(2008) and Sweatt et al. (2013). It is worth
noting that all of these modifications I will describe have the basic biochemical characteristics of both regulating gene function (transcription) without altering the DNA sequence directly and of being (at least theoretically) capable of self-regeneration and self-perpetuation—in other words, of having the capacity to trigger a persisting change in gene function, even in the face of subsequent cell division or even organismal procreation. The biochemical capacity of a specific chemical reaction to trigger self-perpetuation UMI-77 supplier is the defining characteristic of a process involved in cellular information storage, as was initially commented upon in the neuroscience context by Francis Crick and John Lisman almost 30 years ago (Crick, 1984 and Lisman, 1985).
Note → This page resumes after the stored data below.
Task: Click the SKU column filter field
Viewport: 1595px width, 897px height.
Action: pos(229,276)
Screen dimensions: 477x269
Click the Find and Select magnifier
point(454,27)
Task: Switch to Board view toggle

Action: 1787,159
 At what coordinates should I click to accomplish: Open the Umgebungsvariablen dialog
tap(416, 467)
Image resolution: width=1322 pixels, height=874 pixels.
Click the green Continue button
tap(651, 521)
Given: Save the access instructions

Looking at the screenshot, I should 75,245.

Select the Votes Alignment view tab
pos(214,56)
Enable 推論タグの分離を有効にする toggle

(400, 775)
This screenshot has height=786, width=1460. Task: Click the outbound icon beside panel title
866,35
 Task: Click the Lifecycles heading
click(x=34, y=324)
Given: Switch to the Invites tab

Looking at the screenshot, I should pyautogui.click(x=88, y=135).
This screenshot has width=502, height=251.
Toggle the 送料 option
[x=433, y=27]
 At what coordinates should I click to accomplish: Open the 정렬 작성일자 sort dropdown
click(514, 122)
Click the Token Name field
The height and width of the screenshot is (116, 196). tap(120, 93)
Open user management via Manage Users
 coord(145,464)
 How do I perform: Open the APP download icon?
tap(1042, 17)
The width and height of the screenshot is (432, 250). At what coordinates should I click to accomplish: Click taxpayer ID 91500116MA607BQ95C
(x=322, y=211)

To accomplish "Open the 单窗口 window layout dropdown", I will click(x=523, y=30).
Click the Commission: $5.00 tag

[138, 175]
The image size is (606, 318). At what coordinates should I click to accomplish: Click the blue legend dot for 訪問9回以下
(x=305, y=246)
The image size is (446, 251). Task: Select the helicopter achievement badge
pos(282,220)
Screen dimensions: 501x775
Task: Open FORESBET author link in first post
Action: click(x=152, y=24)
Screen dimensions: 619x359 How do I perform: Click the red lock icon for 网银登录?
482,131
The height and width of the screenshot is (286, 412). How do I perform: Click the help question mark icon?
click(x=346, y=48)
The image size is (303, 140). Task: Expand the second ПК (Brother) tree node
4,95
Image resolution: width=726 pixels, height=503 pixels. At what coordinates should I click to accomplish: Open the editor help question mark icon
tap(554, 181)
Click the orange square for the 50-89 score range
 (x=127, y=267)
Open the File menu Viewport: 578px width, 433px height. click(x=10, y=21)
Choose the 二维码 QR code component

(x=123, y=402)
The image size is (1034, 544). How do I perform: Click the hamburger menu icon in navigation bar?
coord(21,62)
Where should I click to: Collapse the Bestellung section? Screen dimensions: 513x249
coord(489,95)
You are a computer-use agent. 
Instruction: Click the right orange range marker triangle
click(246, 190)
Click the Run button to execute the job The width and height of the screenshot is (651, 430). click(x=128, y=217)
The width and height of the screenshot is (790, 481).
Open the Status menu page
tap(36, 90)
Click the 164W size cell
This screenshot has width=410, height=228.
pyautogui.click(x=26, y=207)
Epigenetic mechanisms also possess this defining characteristic (Holliday, 1999). Covalent chemical modification of DNA, specifically cytosine 5′-methylation, has been referred to as the prima donna of epigenetics because it is an extremely powerful regulator of gene transcription (Santos et al., 2005). As a first approximation, DNA methylation is the proximal molecular mechanism that triggers,
and perpetuates over the full lifespan, the complete gene silencing in cells that is part and parcel PLK inhibitor of cell fate determination and perpetuation (Bird, 2002). DNA cytosine methylation is a core mechanism for silencing all the nonneuronal genes in all the cells in the body that are not neurons, for example. DNA cytosine methylation is the core driver of the epigenesis mechanism that Waddington Linifanib (ABT-869) postulated to exist (Holliday, 2006). In the existing literature, DNA cytosine methylation is described as occurring preferentially at cytosine-guanine dinucleotide sequences in DNA (so-called CpG sites) and is said to lead to attenuation of gene transcription. These generalizations are largely true, but based on recent discoveries it is clear that cytosine methylation also occurs at non-CpG sites and
that cytosine methylation can also be associated with transcriptional activation. This is the ambiguous nature of newly emerging fields. Besides DNA cytosine methylation, other chemical modifications of cytosine in DNA have also been documented to exist, including 5-hydroxymethylcytosine (hmC) formation and methylcytosine oxidation to generate 5-formylcytosine and 5-carboxylcytosine. The functional role(s) of these novel modifications are not fully established, and this is a hot area of investigation in the field at present. A central dogma of the epigenetics field has been that once DNA methylation patterns are established upon the genome in terminally differentiated cells, those modifications are permanent and essentially immutable.